Cezar Peluso recebeu a revista Consultor Jurídico em seu gabinete, no
Supremo, na segunda-feira (26/1). A entrevista foi marcada para fazer o
perfil do ministro para o Anuário da Justiça 2009, que será lançado em
março.

Leia a entrevista

ConJur - Como o senhor vê o Poder Judiciário hoje?

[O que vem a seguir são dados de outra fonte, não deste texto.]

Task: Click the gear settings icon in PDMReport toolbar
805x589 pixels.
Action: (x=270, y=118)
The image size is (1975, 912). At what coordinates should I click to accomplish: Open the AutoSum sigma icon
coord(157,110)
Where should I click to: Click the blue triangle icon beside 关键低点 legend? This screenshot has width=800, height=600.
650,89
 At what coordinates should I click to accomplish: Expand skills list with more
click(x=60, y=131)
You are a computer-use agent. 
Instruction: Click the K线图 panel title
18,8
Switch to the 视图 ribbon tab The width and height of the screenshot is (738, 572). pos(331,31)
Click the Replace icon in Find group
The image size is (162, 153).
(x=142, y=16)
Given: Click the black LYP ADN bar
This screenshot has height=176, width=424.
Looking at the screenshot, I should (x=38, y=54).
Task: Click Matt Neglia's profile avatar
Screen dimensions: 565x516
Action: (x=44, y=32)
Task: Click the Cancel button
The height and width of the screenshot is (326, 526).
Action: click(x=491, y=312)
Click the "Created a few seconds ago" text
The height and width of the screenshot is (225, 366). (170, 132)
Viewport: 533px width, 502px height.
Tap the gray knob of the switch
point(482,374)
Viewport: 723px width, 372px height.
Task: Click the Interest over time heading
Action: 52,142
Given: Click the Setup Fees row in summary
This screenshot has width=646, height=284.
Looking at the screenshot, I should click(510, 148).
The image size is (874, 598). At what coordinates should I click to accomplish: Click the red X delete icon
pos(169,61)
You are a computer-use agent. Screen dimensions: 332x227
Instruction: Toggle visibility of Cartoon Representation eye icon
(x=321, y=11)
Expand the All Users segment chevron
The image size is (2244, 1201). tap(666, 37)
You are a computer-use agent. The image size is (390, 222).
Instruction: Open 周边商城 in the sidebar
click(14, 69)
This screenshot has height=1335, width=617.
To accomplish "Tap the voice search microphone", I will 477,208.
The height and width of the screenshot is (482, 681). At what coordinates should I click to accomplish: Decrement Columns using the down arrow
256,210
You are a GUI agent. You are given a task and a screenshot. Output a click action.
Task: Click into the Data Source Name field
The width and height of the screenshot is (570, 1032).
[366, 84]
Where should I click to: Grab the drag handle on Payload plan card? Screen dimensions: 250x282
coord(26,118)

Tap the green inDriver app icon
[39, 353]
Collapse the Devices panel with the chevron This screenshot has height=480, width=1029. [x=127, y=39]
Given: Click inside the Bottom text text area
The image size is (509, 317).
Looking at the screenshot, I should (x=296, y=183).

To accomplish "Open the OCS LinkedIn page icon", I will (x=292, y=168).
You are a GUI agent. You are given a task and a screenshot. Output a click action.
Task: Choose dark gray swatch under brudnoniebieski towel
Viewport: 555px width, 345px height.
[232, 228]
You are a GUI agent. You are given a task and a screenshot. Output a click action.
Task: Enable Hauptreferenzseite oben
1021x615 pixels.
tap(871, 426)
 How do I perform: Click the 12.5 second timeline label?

Cezar Peluso - Com certa preocupação. Sobretudo com as novas gerações de
magistrados, que vêm perdendo algumas das qualidades que tornaram a
magistratura uma instituição respeitada no país. Tem-se deixado de lado as
chamadas virtudes tradicionais do magistrado.

ConJur - Quais virtudes?

Peluso - Certa reserva no comportamento, a circunspecção, a gravidade, a
prudência. É fundamental ter um pouco de recato na vida privada. Esses
predicados da magistratura estão sendo subvalorizados. Sob o pretexto de
democratização, modernização ou abertura do Judiciário, juízes passaram a
expor-se demais e a falar muito fora dos autos. Hoje, dão opinião sobre
tudo, manifestam-se até sobre processos em andamento na mão de outros
colegas, fazem críticas públicas e não acadêmicas a decisões de outros
magistrados, a decisões de tribunais. Isso não é saudável porque cria na
magistratura um clima e uma presunção de liberdade absoluta, de que o
magistrado pode fazer qualquer coisa. Se alguém reage contra esse tipo de
comportamento, é taxado de retrogrado, antidemocrático, autoritário.

ConJur - Mas o fato de os juízes se abrirem não é uma evolução?

Peluso - É, mas hoje há certo exagero. A democratização da magistratura não
é como a democratização de outras instituições, que dependem de
relacionamento muito próximo com o público. Os políticos, por exemplo, vivem
do contato com o público. Os juízes devem ser mais recatados nesse ponto.
Minha experiência como magistrado, principalmente nas cidades do interior
pelas quais passei, sempre me mostrou que o juiz que cultivava as virtudes
mais tradicionais era mais respeitado.

ConJur - Ou seja, o problema não é o juiz falar, é sobre o que falar?

Peluso - Sobre o que falar, como falar e quando falar. E não é só o falar. É
o comportar-se. Só para dar um exemplo, hoje há juízes processados por dar
tiros a esmo em lugares públicos. Há processos disciplinares contra juízes
por uso indevido de arma de fogo em vários tribunais. Isso mostra que há um
afrouxamento dos limites que a magistratura tem de se impor e que são
altamente importantes para a imagem pública do juiz e do Judiciário. Se a
magistratura não se voltar um pouco para dentro de si mesma, a longo prazo
pode ter sua imagem irremediavelmente comprometida. Os magistrados estão
muito mais preocupados com coisas externas, que não são típicas de suas
funções. Isso abala a confiança da população no Judiciário.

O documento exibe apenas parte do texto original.